Ran tersenyum, memaklumi sikap judes tetangga depan rumahnya itu. Suami Bu Sari, dulu pernah main mata dengan Ran dan tampak sangat jelas tertarik pada Ran. Tapi sudah tidak lagi, karena Ran juga sudah jarang ada di rumah semenjak dia lulus sekolah. Namun semenjak itu, Bu Sari dan tetangga-tetangganya yang lain seolah memusuhi Ran, menuduhnya sebagai pelakor.
Ran sudah terlalu sering menerima sindiran-sindiran semacam itu, jadi dia hanya diam saja dan membalas ucapan Bu Sari dengan senyuman.
Dalam sekejap, gosip mengenai kedatangan seorang pria ke rumah Ran pada dini hari tadi pasti akan menyebar. Apalagi Ran masih dikatakan remaja, belum dewasa benar, dia baru sembilan belas tahun, dia juga hanya tinggal dengan seorang adik, lalu dikunjungi oleh lelaki pada dini hari—dalam pandangan orang lain, wajar kalau mereka berpikir yang macam-macam.
Ran hanya berharap bahwa masalah ini tidak akan bertambah besar atau dibesar-besarkan, seperti disidang oleh para pemuka di lingkungan ini misalnya.
Membayangkannya saja membuat Ran pusing.

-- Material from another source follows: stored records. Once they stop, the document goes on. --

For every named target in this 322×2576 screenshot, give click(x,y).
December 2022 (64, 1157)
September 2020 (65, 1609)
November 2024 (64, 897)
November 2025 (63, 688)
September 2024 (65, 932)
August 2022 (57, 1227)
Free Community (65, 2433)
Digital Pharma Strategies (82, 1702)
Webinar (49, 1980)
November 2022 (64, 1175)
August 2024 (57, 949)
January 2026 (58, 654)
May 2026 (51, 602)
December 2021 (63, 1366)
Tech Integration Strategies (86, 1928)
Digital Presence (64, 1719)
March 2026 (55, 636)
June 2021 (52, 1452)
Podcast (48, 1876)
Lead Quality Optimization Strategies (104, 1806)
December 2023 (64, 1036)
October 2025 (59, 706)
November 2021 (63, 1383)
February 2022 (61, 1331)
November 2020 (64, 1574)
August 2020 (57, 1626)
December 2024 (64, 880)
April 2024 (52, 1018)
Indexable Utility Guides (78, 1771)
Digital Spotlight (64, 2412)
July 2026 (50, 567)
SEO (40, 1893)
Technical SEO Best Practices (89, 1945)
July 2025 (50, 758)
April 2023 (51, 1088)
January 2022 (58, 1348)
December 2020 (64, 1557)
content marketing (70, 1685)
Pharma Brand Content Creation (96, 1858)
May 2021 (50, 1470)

Dia lantas masuk kembali ke dalam rumah sembari merutuki nama pria yang menjadi biang kerok dari masalahnya akhir-akhir ini, mengabaikan ibu-ibu di depan rumah yang sudah pasti tengah bergosip tentangnya.

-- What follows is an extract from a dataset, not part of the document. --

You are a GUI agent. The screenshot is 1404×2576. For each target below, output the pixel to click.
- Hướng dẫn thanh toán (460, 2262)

“Apa pria itu datang lagi ke sini semalam?” tanya Evan saat Ran masuk ke dapur dan menaruh gelas air minumnya di meja.
“Hm,” jawab Ran singkat, lalu ikut duduk di samping Evan, di meja makan mereka yang kecil dengan kayu yang sudah usang serta rapuh.

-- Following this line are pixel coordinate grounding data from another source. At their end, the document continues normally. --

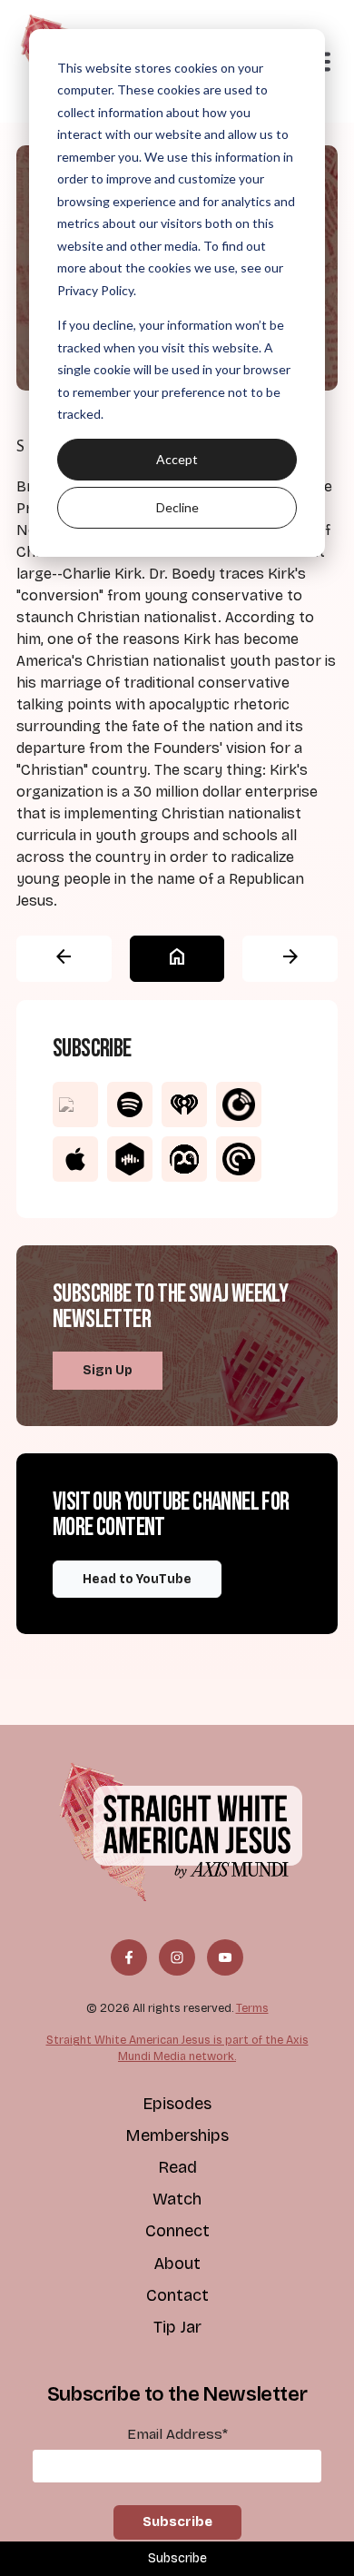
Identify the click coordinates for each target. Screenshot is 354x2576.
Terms (252, 2008)
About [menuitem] (177, 2264)
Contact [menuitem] (177, 2295)
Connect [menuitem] (177, 2231)
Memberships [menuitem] (177, 2135)
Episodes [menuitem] (177, 2104)
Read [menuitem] (177, 2167)
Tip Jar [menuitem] (177, 2327)
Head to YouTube (137, 1579)
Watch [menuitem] (177, 2199)
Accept (177, 459)
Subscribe (177, 2558)
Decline (177, 507)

“Kakak, seharusnya Kakak menolak dia dengan lebih tegas.”
Ran menoleh, menatap adiknya itu dengan pandangan rumit.
“Menurutmu ... usaha Kakak nggak cukup?”
Evan terkejut. Dia lantas menyadari apa yang baru saja diucapkannya, seolah menuduh Ran sebagai wanita yang mau dirayu oleh pria kaya itu. Padahal seharusnya, Evan lah yang paling tahu apa yang sebenarnya terjadi. Semalam dia tidur dengan pulas dan sama sekali tidak menyadari kedatangan pria itu, tapi tanpa sengaja tadi Evan mendengar ucapan Bu Sari yang menyinggung Ran.
“Maafin aku, Kak,” kata Evan cepat, dengan penuh penyesalan.
Ran tersenyum menenangkan, lalu mengusap kepala adiknya itu penuh sayang. “Jangan dipikirkan! Ayo, habisin sarapan kamu, biar ada tenaga buat ujian hari ini.”
Evan mengangguk lemah, lalu mulai menyantap makanannya.
Benar, dia harus semangat menempuh ujian hari ini. Supaya dia bisa mendapat nilai bagus dan mengejar beasiswa dari sekolah tujuannya, dengan itu maka dia tidak perlu lagi menyusahkan sang kakak.